In any event, you do have a defective finish, not from the manufacturer but from the finisher. Always look at operator error first and you will usually find the pesky detail where the error is.
Precat on a kitchen is risky enough just from exposure and wear that the coating will receive. Add to the risk a finish schedule which seems funky and then turns out to behave according to the funkiness in which the finish was applied and there you go, a failing finish.
Your finisher can strip and start over. Onsite stripping of the frames and attached millwork is interesting work. The doors and drawers can be stripped off-premises, so that's no biggie.
Finish only fails, in a nutshell, because of:
1. Contaminate
2. Incompatibility
3. Environment
4. Technique/application
The importance of detail in the prep work cannot be stressed enough!

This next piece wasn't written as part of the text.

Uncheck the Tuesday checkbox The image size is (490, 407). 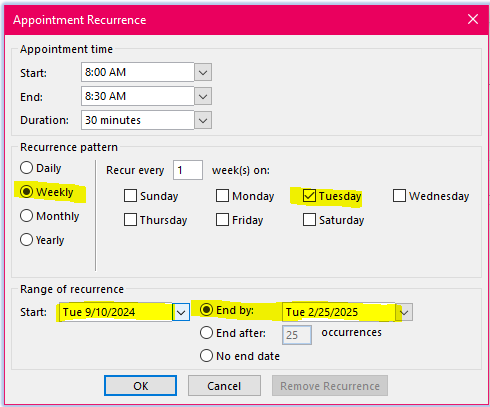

If it is not sanded correctly or uniformly,
If there is contaminate on the surface or in the crack,
If it is not clean,
If it is not stripped right,
If it is not smooth to begin with,
If the steps of finishing are not followed properly,
If the dry and coating windows are not followed…
The finish will fail!
What you describe is an adhesion problem. Most likely sanded too smooth at whitewood level and burnished rather than sanded. Not clean of fine sanding powder can also be a culprit. Seal coat should have been a primer/sealer coat going with pigmented pre-cat. I would opt for Optiset by Chemcraft as topcoat. Done well with it for years.
While it is your finisher's problem, it's your customer and your problem. Your image and reputation is what's at stake, not his. The client hired you. If it means finding another finisher, move on it. Speed of service and communication is important. I've had nightmare job issues, but when the client sees rapid communication, no avoidance, and something being done, they have always been patient and happy in the end, in my experience.
Comment from contributor L:
It's a moisture failure. If any part of the cabinet face frames or doors did not get a sufficient build of sealer and finish, water will find a way into the wood and migrate through the film and escape. This process swells the wood fibers, then as the moisture evaporates, they shrink, causing the finish to lose mechanical adhesion to the wood surface. Maple is a tough wood to finish in any case. I try to steer people away from maple for that reason alone.